WHAT NEEDS TO BE DONE - Count the lines in the material below that contain the string "Task", treating uppercase and lowercase as different. Reply with the number alone.

:: SOURCE RECORDS ::

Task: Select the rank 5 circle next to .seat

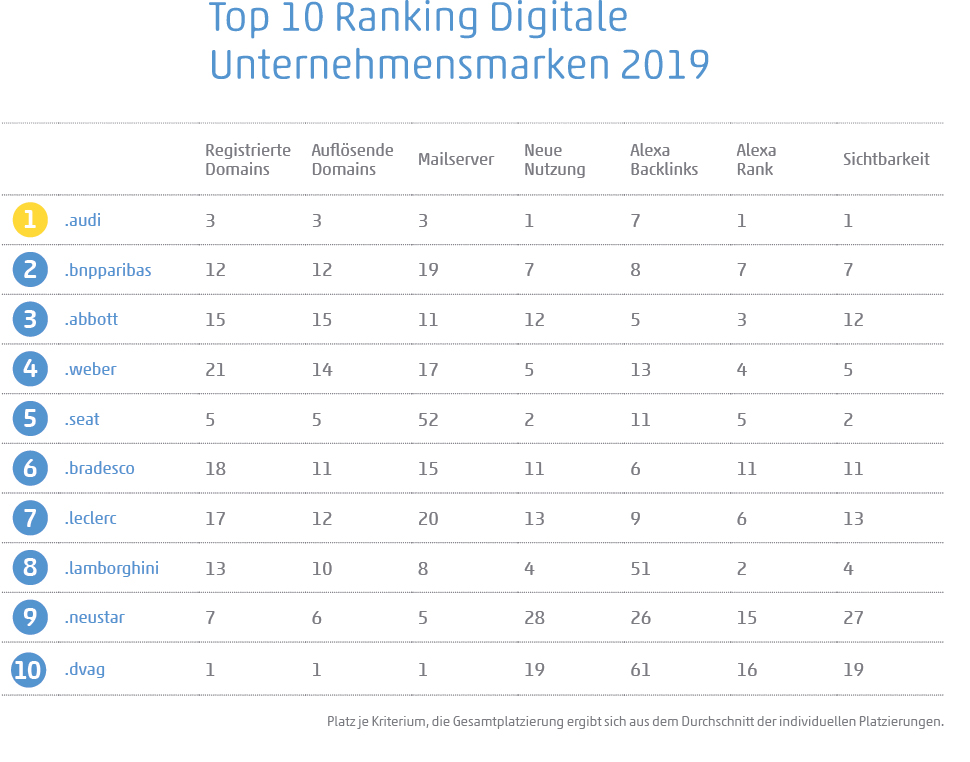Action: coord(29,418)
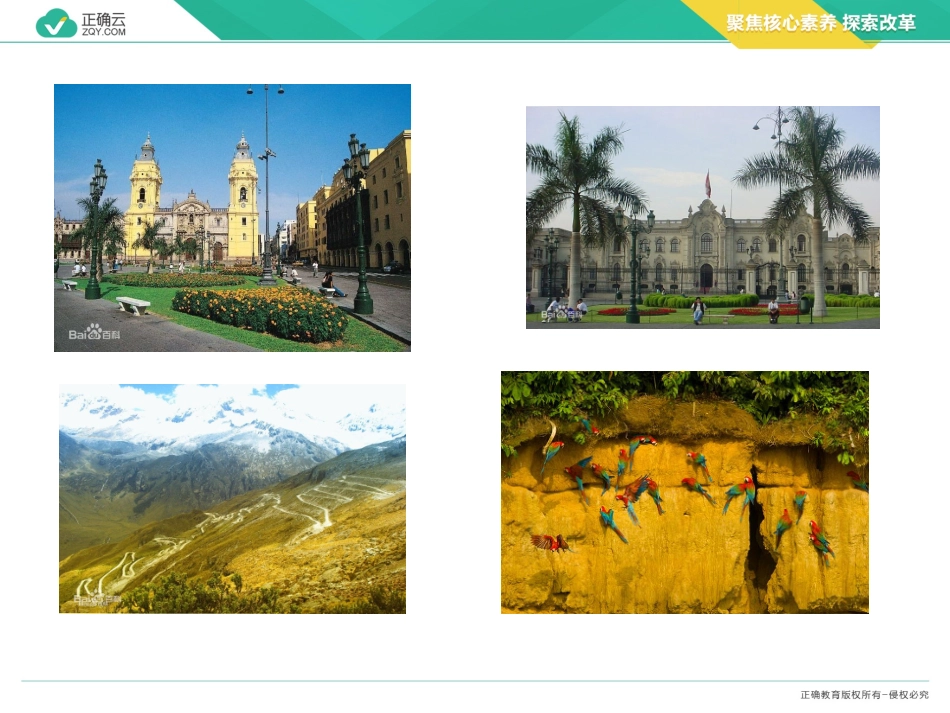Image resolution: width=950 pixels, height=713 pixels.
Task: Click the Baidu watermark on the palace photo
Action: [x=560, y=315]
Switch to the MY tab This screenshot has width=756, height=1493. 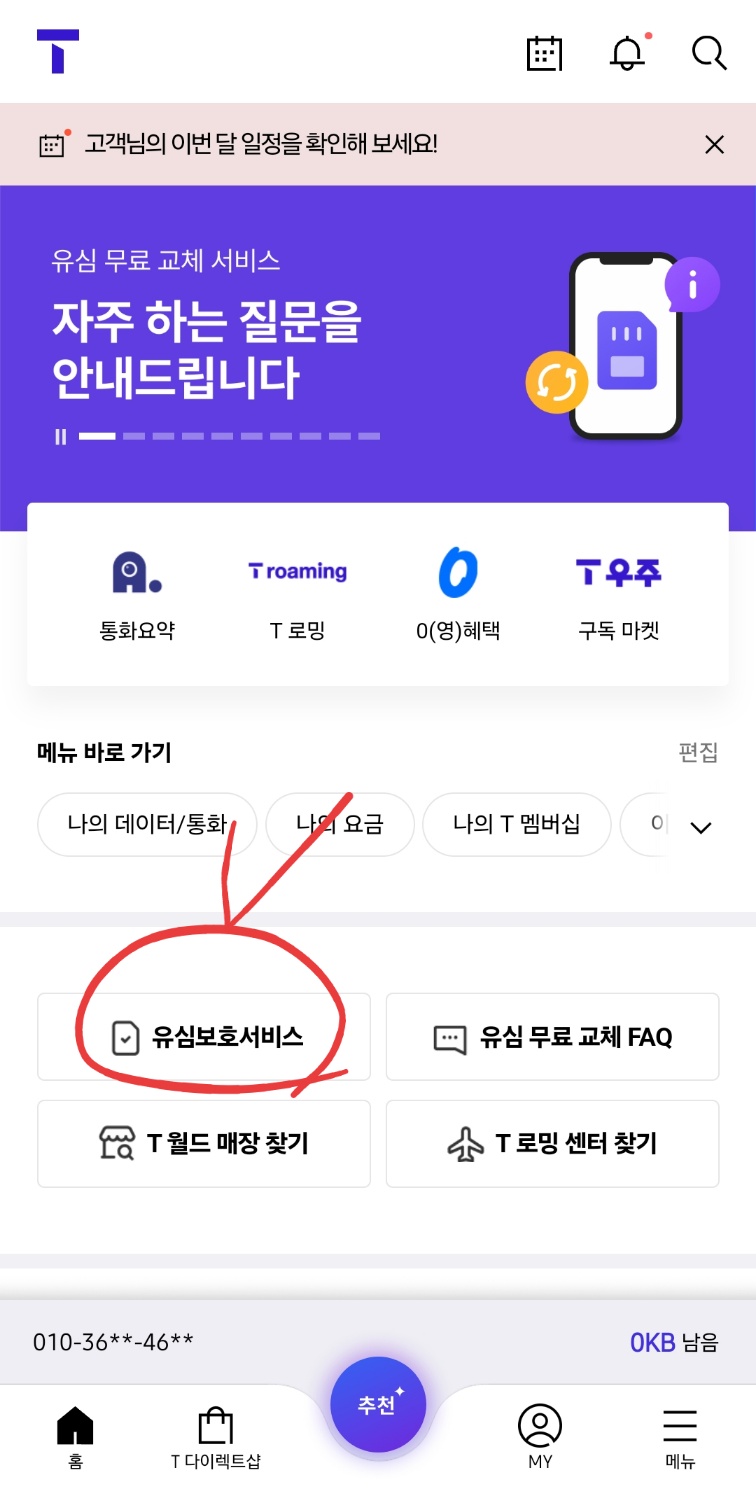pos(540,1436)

:::
:: SOURCE RECORDS ::

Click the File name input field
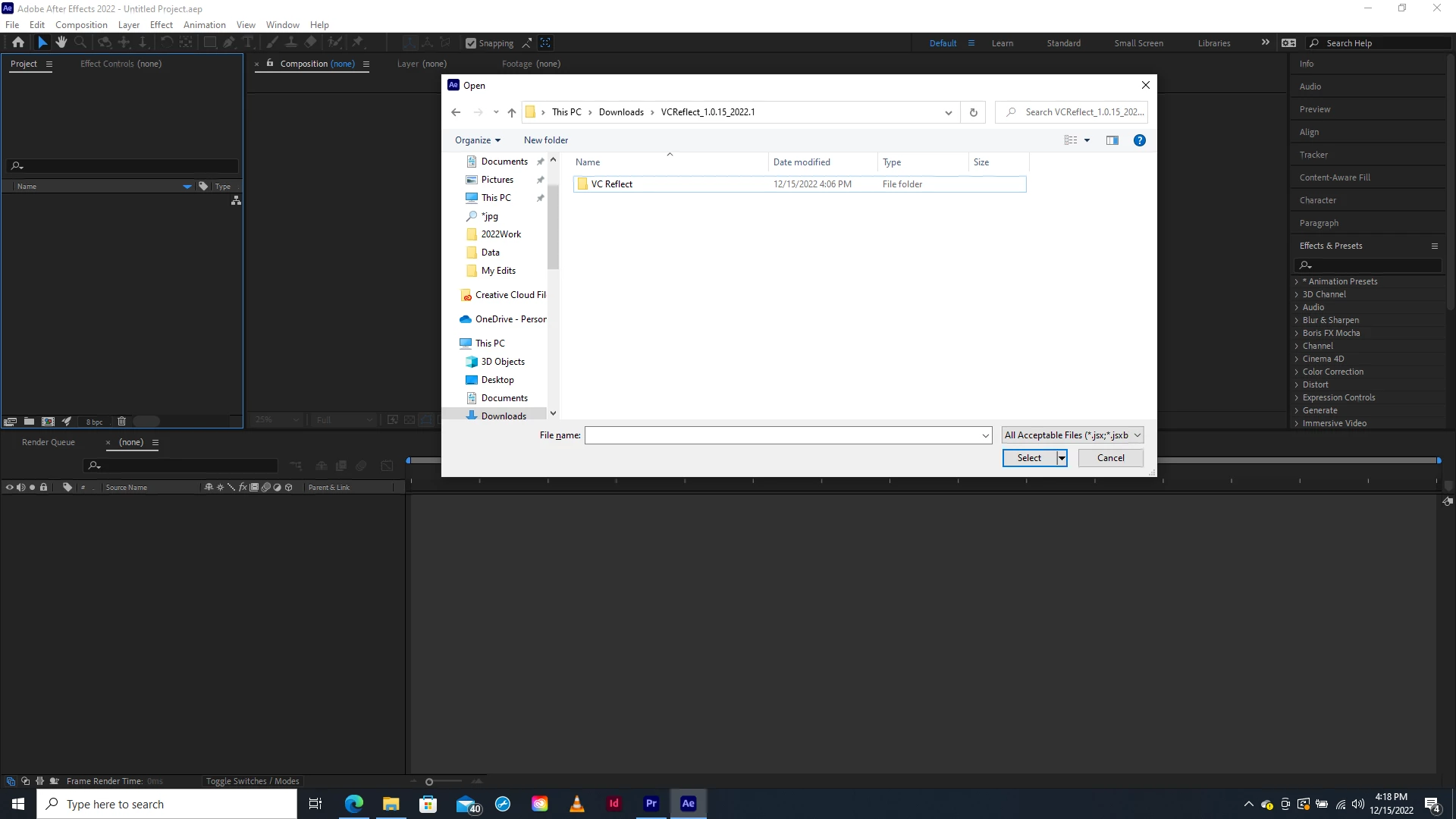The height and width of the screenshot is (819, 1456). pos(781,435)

:::

SOLVED PROBLEM - 2